La Simat, première entreprise africaine cotée à la bourse de Paris

ABIDJAN - La Société ivoirienne de manutention et de transit (Simat), spécialisée dans le fret maritime, va faire son entrée lundi
à la bourse de Paris, une première pour une entreprise africaine, a annoncé vendredi à Abidjan son directeur, Stéphane Eholié.

La Simat, une société anonyme de droit ivoirien, a mis en "vente vendredi 320.000 titres pour 4,38 euros chacun, soit 20% de son capital" (valorisé, estimé à 7,5 millions d'euros), a indiqué M. Eholié au cours d'une conférence de presse, soulignant que la cotation "débutera lundi prochain sur le marché libre d'Euronext Paris".
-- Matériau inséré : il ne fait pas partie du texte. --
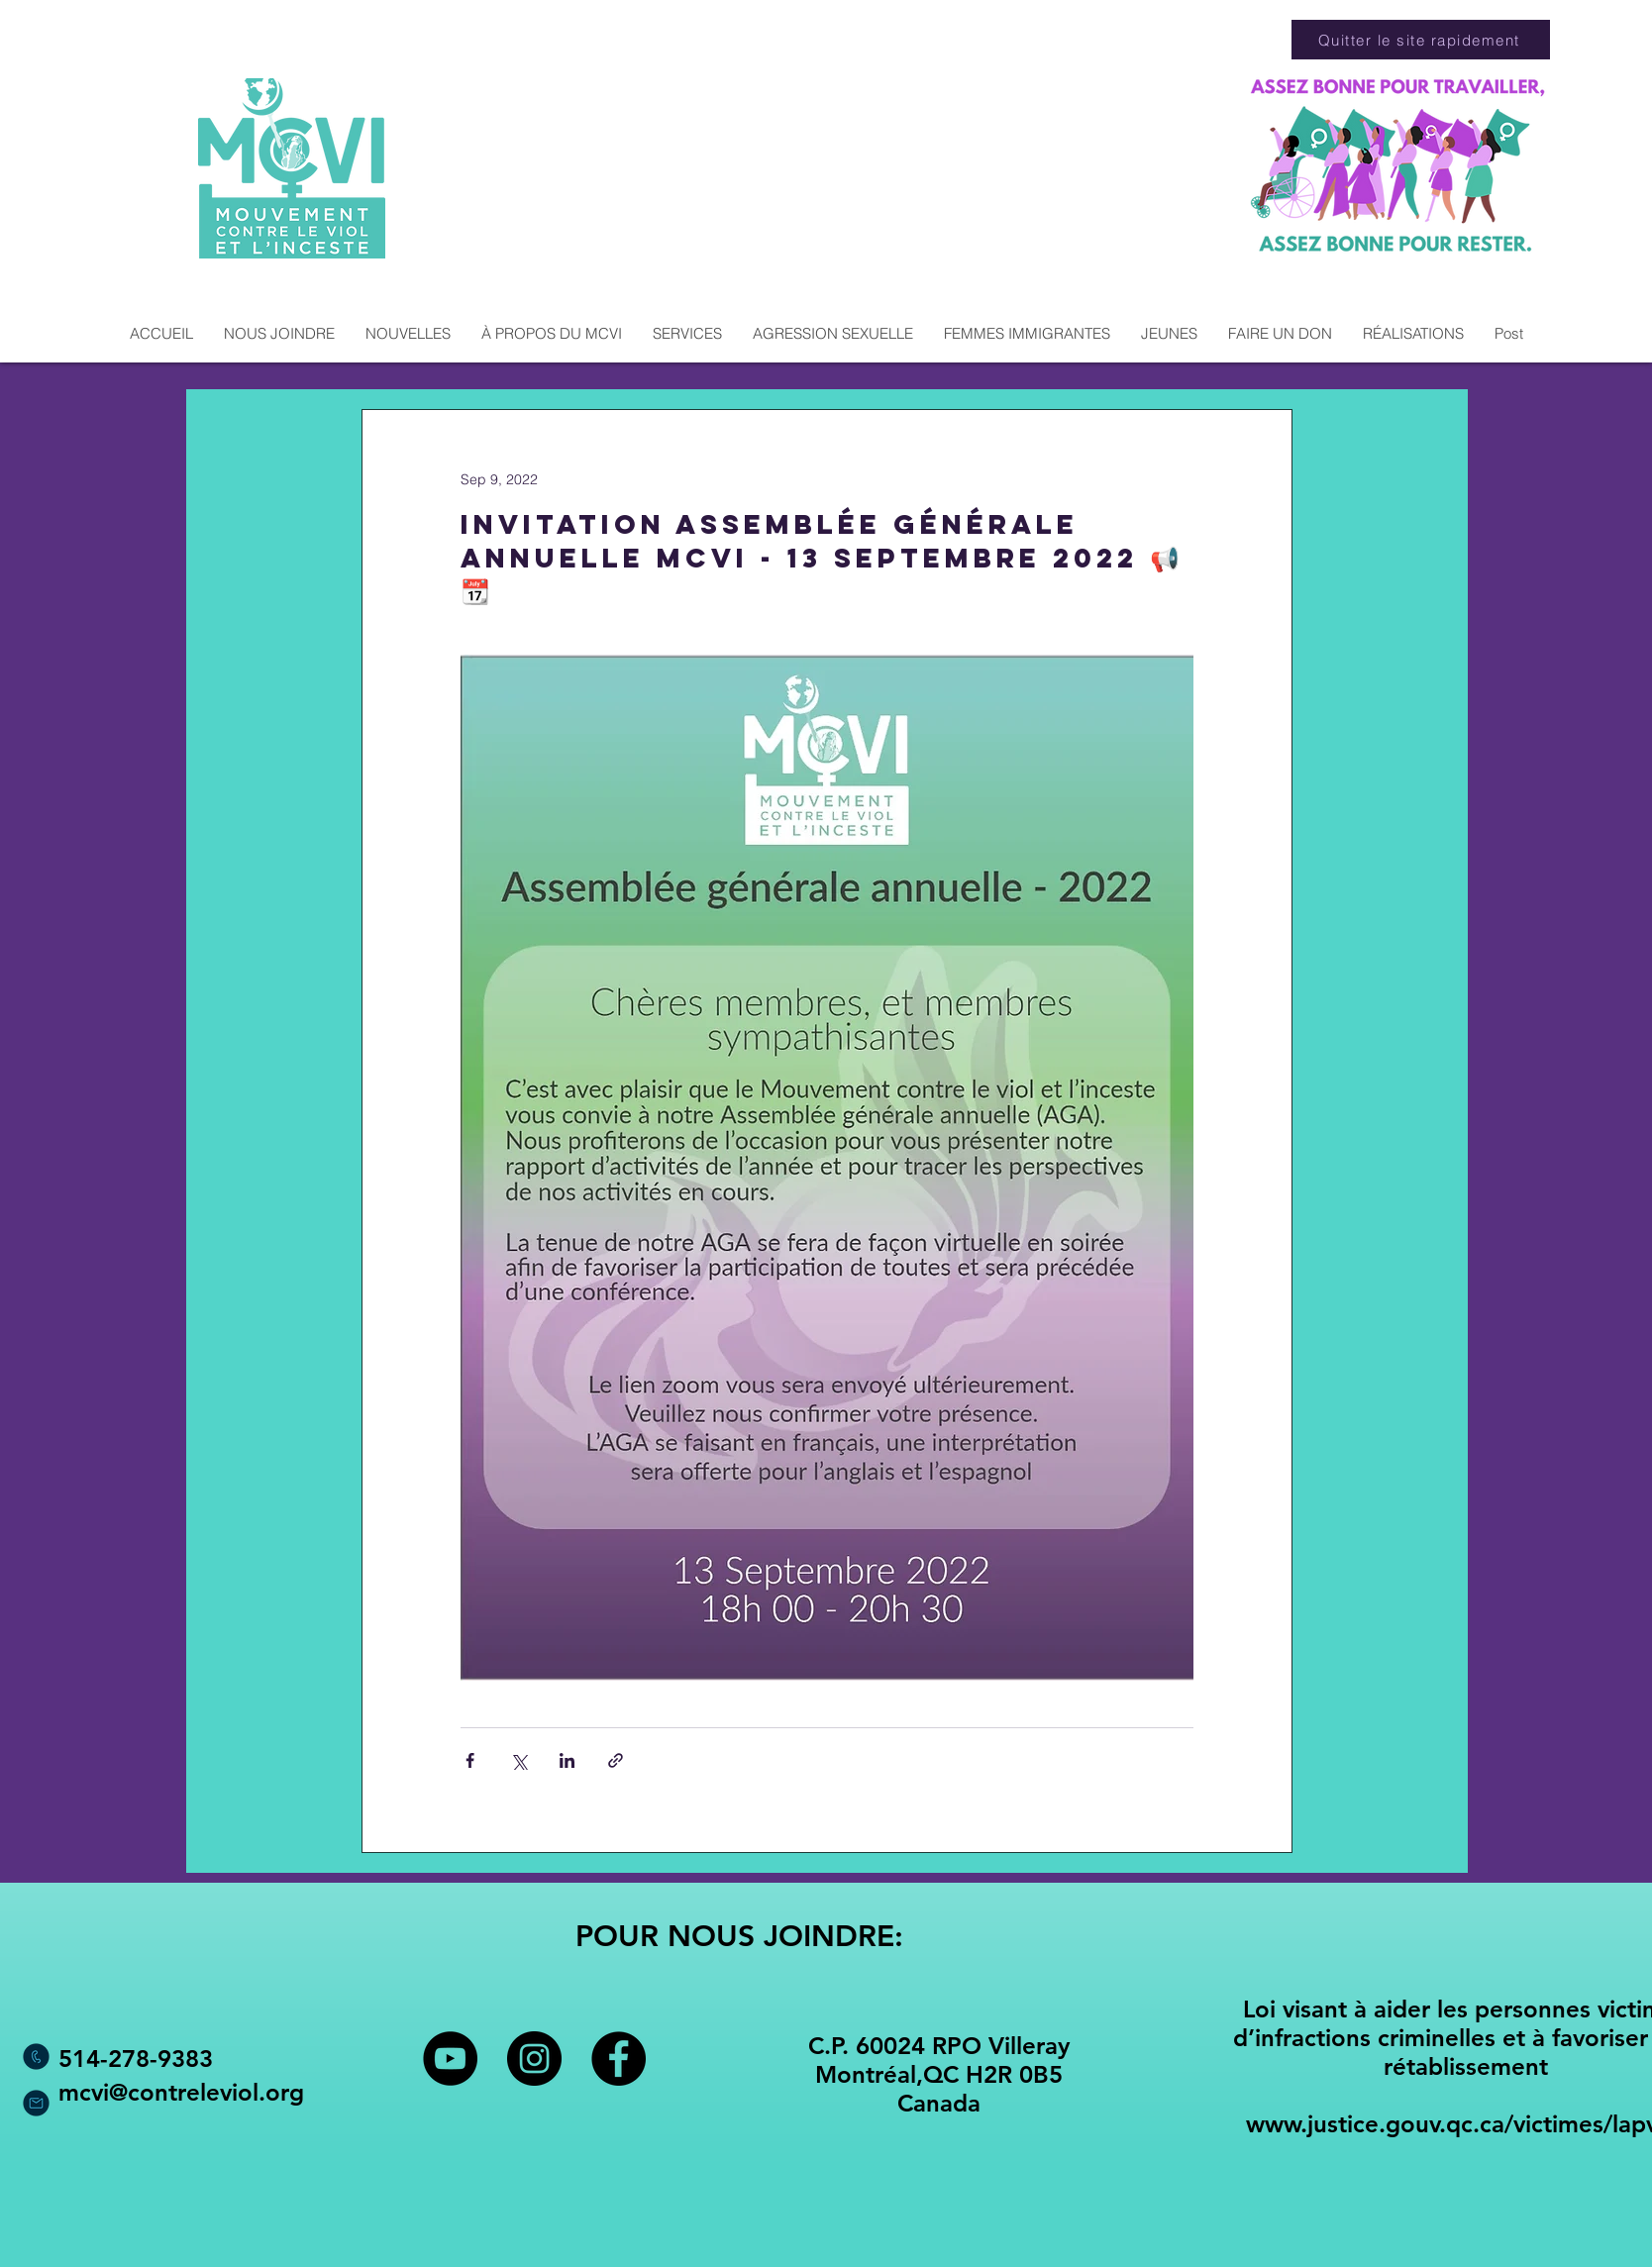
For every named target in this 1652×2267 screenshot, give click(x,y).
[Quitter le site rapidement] (1420, 39)
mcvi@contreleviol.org (181, 2092)
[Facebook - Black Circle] (618, 2058)
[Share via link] (615, 1760)
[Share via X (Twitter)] (518, 1760)
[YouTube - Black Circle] (450, 2058)
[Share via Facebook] (470, 1760)
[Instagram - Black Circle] (534, 2058)
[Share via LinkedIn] (567, 1760)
"Notre introduction en bourse vise à atteindre une transparence et une bonne gouvernance", ce qui devrait "trancher avec l'image de mauvaise gestion collée aux entreprises africaines", a-t-il poursuivi.

La Simat, dont l'essentiel du capital est détenu par M. et Mme Eholié, va être la première société de capital privé africain à être introduite en bourse à Paris, a précisé Samuel Maréchal, secrétaire général d'Europe Finance et Industrie, l'entreprise d'investissement qui a parrainé cette cotation.

Cette opération boursière permet à la Simat de ne pas avoir recours aux prêts des banques de la sous-région, qui proposent des taux d'intérêts "exorbitants" d'environ 14%, a expliqué M. Maréchal.

"Ce type d'introduction en bourse peut permettre au gouvernement ivoirien d'avoir une alternative économique - en terme d'image, de reconnaissance et de puissance financière - face aux grands groupes étrangers", a-t-il ajouté.

Créée en 2001 avec un capital initial de 400 millions de FCFA (610.000 EUR) Simat a vu son chiffre d'affaires passer de un milliard de FCFA (1,5 million EUR) à 6 milliards de FCFA (9,1 millions EUR) en 2006.

L'entreprise prévoit d'atteindre 7,25 milliards de FCFA (11,07 millions EUR) de chiffre d'affaires en 2008 et 8 milliards de FCFA (12,1 millions EUR) en 2009.

La Simat est implantée sur le port de San Pedro (sud-ouest) par où transite l'essentiel du cacao de Côte d'Ivoire, premier producteur mondial, ainsi que sur le port d'Abidjan (90% du trafic maritime international). Elle emploie près de 150 personnes.